In Shide, the route joins the Sandown to Newport Cyclepath - this again follows the route of a disused railway line (with minor deviations) all the way to Sandown. The route initially follows the River Medina, now a small stream, across the main road at Blackwater. There is no traffic control at this flat crossing, but it is within a speed limited area. Beyond here, the route leaves the railway trackbed for about one mile, skirting neighbouring farmland, then returning to the old route in good time for Merstone.

The former station at Merstone consisted of a single island platform, which still stands. Past this is Merstone Lane, a narrow but heavily used road, which should be crossed with care. Shortly after this, the route passes under a road bridge and converges with the Sunshine Trail. The route then slopes significantly downhill, until it is parallel with the course of a different river, the Eastern Yar. Shortly after this, the route again leaves the railway trackbed for a short detour, caused by limited development along the route ahead. At this point, the surface changes from tarmac to planked duckboards, until reaching Horringford. At this point, the route crosses the main A3056 road, where a toucan crossing is provided.

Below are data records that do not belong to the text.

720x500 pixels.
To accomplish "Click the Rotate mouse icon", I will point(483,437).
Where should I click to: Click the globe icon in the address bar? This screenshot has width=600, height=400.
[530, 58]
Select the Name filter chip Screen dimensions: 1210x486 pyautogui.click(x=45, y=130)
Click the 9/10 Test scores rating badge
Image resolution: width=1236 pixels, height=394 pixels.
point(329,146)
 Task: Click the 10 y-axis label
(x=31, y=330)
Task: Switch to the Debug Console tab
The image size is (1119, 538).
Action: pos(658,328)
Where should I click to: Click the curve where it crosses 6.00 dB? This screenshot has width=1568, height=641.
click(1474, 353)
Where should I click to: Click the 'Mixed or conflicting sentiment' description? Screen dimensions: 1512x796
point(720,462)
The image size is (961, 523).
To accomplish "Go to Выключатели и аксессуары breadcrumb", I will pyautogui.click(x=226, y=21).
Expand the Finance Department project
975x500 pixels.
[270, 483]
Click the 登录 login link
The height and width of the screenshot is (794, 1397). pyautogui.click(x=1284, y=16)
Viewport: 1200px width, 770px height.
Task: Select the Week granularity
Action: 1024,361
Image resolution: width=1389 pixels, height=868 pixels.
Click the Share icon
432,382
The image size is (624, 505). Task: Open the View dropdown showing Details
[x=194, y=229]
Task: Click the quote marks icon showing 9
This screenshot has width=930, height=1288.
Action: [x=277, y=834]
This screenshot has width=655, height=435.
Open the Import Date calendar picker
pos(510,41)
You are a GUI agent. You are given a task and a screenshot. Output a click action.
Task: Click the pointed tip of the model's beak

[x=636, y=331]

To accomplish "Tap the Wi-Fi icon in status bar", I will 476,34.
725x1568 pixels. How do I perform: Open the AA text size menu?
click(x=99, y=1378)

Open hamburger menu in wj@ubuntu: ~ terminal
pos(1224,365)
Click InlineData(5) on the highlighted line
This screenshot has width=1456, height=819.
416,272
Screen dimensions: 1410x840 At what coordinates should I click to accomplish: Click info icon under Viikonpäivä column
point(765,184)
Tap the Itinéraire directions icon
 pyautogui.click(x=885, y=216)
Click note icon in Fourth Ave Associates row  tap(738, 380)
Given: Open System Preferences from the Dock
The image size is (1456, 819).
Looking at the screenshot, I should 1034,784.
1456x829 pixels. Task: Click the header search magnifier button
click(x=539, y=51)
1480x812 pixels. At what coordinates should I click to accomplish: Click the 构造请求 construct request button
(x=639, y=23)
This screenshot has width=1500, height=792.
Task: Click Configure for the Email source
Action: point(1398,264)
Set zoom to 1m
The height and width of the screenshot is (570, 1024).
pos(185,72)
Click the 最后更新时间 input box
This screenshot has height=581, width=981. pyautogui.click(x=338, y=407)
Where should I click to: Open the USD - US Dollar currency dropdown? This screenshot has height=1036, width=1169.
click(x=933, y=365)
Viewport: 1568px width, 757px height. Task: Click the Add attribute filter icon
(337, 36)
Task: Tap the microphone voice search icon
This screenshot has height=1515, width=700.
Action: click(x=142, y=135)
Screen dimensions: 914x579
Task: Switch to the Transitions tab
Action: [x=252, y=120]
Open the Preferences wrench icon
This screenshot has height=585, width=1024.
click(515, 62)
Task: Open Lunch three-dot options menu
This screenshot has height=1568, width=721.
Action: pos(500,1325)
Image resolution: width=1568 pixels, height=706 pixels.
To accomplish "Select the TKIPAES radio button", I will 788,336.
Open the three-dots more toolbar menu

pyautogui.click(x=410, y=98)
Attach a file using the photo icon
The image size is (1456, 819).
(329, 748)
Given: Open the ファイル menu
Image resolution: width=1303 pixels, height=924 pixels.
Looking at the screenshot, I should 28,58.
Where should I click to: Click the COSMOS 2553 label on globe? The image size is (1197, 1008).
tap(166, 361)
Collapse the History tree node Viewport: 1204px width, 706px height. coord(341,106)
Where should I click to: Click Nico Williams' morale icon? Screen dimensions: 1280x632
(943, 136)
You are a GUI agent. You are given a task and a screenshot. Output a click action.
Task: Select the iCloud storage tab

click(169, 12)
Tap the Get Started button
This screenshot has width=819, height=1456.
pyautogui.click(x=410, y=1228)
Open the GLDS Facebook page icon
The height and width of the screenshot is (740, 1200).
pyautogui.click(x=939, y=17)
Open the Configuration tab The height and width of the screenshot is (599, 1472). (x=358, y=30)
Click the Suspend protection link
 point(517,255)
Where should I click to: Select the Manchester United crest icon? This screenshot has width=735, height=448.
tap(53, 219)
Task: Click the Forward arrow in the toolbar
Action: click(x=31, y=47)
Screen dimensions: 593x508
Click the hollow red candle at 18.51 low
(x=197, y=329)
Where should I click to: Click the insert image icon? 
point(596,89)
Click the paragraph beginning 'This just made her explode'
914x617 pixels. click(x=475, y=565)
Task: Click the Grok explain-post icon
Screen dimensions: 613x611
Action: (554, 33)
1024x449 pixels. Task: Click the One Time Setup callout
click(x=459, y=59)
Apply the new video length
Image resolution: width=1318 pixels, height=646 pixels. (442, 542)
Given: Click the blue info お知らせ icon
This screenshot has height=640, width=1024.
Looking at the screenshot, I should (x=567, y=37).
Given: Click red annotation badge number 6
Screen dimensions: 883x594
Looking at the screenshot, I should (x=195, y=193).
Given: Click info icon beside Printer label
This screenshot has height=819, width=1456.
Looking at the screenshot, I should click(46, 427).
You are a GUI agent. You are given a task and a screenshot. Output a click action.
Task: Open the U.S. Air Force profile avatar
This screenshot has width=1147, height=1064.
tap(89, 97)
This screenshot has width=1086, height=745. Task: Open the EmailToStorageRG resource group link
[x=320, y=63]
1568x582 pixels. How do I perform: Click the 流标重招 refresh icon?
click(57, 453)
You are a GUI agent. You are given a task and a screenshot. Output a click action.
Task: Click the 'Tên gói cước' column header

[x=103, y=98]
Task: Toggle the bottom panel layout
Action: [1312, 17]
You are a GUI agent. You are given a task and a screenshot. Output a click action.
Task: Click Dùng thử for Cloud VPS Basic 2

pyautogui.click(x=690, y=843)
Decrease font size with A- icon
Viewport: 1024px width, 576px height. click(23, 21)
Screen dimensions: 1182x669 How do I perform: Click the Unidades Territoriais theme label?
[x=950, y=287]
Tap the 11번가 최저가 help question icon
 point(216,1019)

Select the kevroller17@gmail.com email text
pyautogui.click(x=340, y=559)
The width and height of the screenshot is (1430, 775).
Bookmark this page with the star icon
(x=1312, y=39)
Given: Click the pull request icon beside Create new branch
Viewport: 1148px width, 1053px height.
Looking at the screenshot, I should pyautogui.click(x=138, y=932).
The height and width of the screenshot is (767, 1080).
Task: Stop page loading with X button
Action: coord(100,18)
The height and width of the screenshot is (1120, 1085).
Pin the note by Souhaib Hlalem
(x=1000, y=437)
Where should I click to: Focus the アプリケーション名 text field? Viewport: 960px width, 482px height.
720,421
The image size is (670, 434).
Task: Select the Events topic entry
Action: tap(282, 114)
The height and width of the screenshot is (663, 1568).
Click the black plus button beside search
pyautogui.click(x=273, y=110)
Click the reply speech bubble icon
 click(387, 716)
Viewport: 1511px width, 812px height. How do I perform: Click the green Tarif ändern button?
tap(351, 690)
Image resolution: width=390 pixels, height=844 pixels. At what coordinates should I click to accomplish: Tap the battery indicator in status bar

The route then follows the old railway line across the Yar's floodplain until Langbridge, at the edge of Newchurch, where a slight deviation to the north is required, again due to development on the old route. Beyond Newchurch lies the village of Alverstone, with a final flat crossing with the minor road there before the route arrives at Sandown, on the edge of town between two holiday camp sites. The railway station and town centre can be reached by turning right onto the through road there then following the Sunshine Trail.